Copying exactly, give the lines in the material below from the one with "Najbolji treninzi za brzo sagorijevanje" to the one with "fun (166, 45)", ends included, and nothing besides.

◇ ◇ ◇ ◇ ◇ ◇ ◇

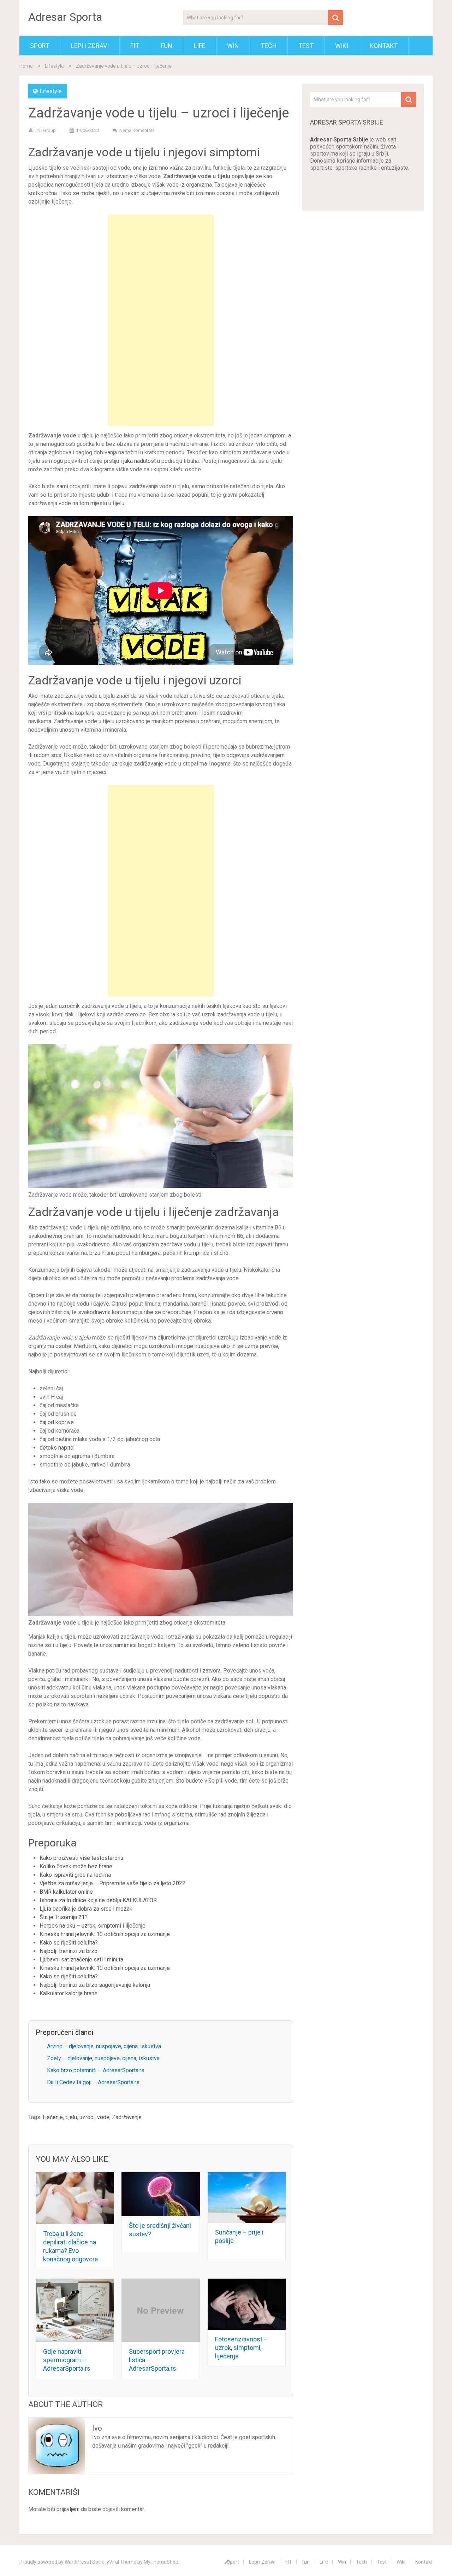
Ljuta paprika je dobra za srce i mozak (86, 1908)
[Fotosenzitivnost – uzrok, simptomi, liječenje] (247, 2304)
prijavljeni (67, 2509)
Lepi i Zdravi (90, 45)
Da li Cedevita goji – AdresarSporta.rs (93, 2082)
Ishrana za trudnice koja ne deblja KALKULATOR (98, 1900)
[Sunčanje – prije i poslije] (247, 2197)
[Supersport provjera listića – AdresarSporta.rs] (160, 2310)
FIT (134, 45)
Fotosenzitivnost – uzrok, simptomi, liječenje (241, 2347)
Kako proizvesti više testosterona (81, 1858)
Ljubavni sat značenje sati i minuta (81, 1959)
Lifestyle (54, 66)
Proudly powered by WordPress (54, 2562)
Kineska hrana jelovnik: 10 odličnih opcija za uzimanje (105, 1934)
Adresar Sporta (65, 17)
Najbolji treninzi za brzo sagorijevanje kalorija (95, 1985)
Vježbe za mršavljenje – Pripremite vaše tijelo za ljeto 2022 (112, 1883)
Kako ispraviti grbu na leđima (75, 1874)
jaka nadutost (139, 461)
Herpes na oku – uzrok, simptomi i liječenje (92, 1925)
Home (26, 66)
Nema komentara (137, 130)
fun (166, 45)
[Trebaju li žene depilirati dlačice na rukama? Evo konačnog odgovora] (75, 2198)
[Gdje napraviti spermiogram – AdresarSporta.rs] (75, 2310)
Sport (39, 45)
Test (306, 45)
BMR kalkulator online (66, 1891)
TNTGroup (45, 130)
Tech (269, 45)
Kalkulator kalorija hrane (68, 1993)
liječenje (53, 2117)
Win (233, 45)
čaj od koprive (57, 1422)
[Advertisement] (161, 320)
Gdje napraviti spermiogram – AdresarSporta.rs (66, 2360)
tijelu (71, 2117)
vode (103, 2117)
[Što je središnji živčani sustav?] (160, 2194)
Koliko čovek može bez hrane (76, 1866)
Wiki (341, 45)
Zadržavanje (127, 2117)
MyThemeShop (161, 2562)
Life (200, 45)
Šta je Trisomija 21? (64, 1917)
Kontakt (384, 45)
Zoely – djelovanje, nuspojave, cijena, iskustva (103, 2058)
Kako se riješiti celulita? (69, 1942)
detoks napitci (57, 1447)
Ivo (97, 2428)
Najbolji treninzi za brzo (69, 1951)
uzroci (87, 2117)
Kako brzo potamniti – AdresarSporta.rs (95, 2070)
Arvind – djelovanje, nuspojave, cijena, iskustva (104, 2046)
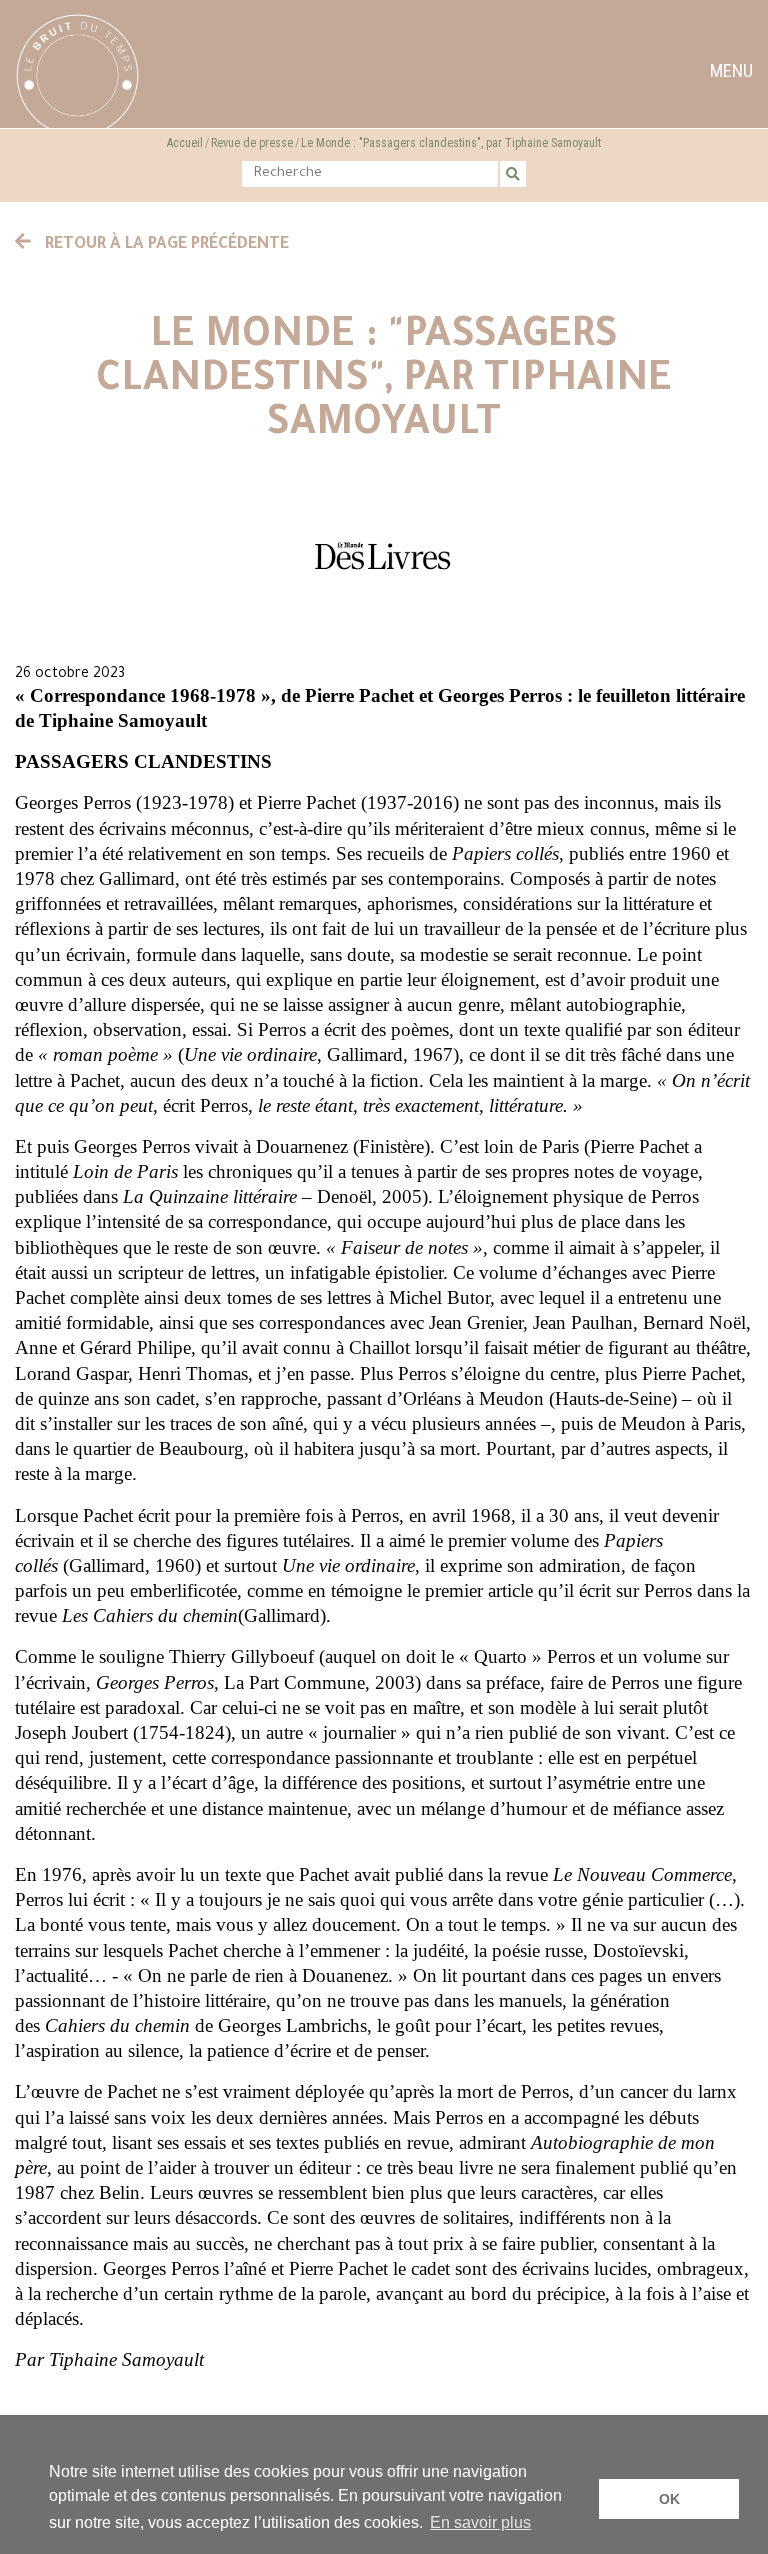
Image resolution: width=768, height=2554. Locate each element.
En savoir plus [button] (480, 2522)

◇ ◇ ◇ ◇ ◇ ◇ ◇

__Exercise solution__
Najbolji treninzi za brzo sagorijevanje kalorija (95, 1985)
Vježbe za mršavljenje – Pripremite vaše tijelo za ljeto 2022 (112, 1883)
Kako ispraviti grbu na leđima (75, 1874)
jaka nadutost (139, 461)
Herpes na oku – uzrok, simptomi i liječenje (92, 1925)
Home (26, 66)
Nema komentara (137, 130)
fun (166, 45)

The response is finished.